Le pareti della chiesa di San Giorgio a Rhäzuns parlano al visitatore. Nel Trecento due maestri l’hanno affrescata, riempiendo ogni spazio con le immagini. Il maestro di Waltensburg ha raccontato la leggenda di san Giorgio e la sua lotta con il drago, simbolo del peccato. Il maestro di Rhäzuns ha narrato, dipingendole, 60 scene dell’Antico e del Nuovo Testamento. Una ricchezza di immagini che ti sconvolge tanto che gli occhi, dopo un po’, vanno a cercare riposo nell’intenso blu degli sfondi.

 

 

 

Le gole della Ruinaulta vengono chiamate anche il Gran Canyon svizzero. Sono state scavate dal fiume Reno nella roccia calcarea scivolata a valle 14’000 anni fa, durante un’enorme frana. Hanno pareti impressionanti, alte fino a 400 metri, nelle quali si infila la ferrovia retica. Dei sentieri raggiungono il fondovalle, che offre scorci paesaggistici da lasciare col fiato sospeso.

 

 

 

 

A Waltensburg, che in romancio fa Vourz perché qui si parla questo idioma, si va soprattutto per vedere gli affreschi del maestro, che già campeggiano sulla parete esterna. Impressionante il ciclo della Passione, con una Crocefissione di grande qualità pittorica. Caratteristici i santi locali, Lucio e Florino. Particolare il martirio di san Sebastiano.

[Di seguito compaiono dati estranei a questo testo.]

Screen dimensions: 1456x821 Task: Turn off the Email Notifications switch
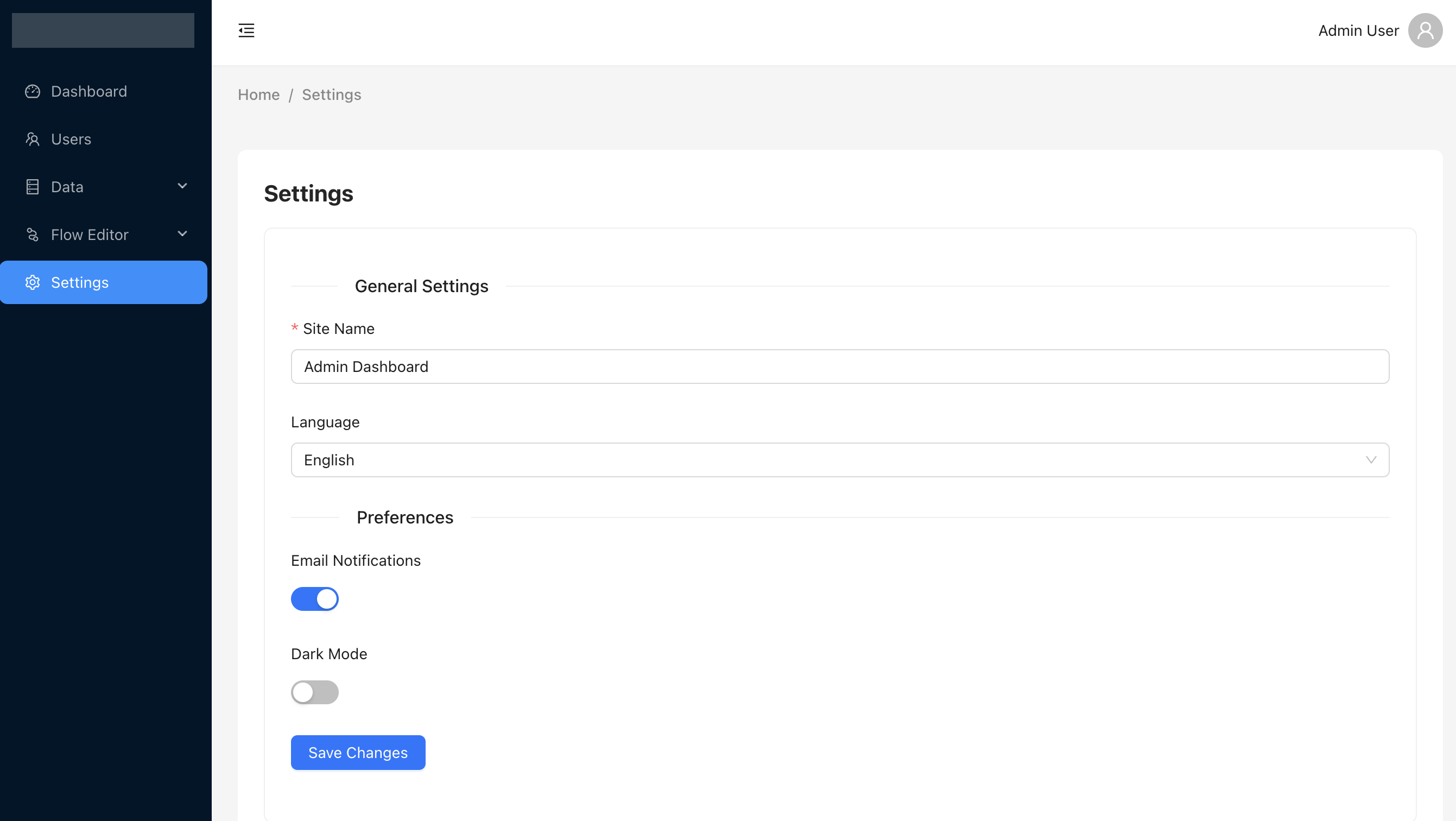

Originale il sant’Antonio eremita (opera di un altro artista), tentato da una donna cornuta.

 

 

 

Tra gli affreschi della chiesa di sant’Eusebio a Brigels due catturano la nostra attenzione. Fuori sta un enorme san Cristoforo, che si può scorgere da molto lontano. Fu fatto così grande perché il poter ottenere, in punto di morte, una benedizione dal santo che traghettò il Signore, era un bel viatico per il trapasso. Dentro sta un’adorazione dei Magi ricca di particolari, inserita in un ampio paesaggio con cavalieri, contadini, città fortificate, uomini a mensa. Opera della bottega dei Seregnesi, è datata 1451.